>> START Input
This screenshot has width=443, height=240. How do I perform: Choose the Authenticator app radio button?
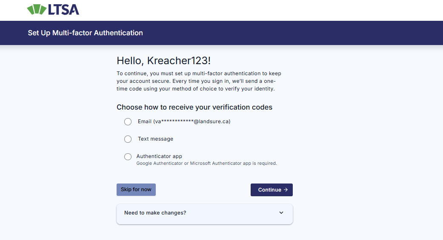128,157
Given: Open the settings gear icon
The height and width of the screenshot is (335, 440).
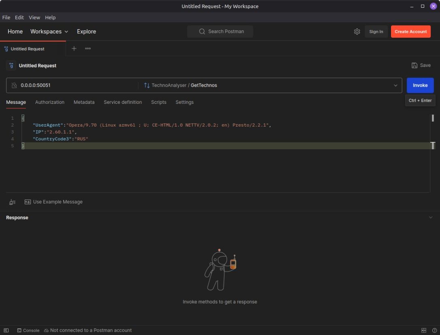Looking at the screenshot, I should [357, 32].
>> END Input
◆ Stated exercise:
Rewrite the listing above with "radio button" replaced by "option button" everywhere it occurs, keeping everything else the same. Leave the pictures out of your answer.

◆ Task solution:
This screenshot has width=443, height=240. How do I perform: Choose the Authenticator app option button?
128,157
Given: Open the settings gear icon
The height and width of the screenshot is (335, 440).
Looking at the screenshot, I should [357, 32].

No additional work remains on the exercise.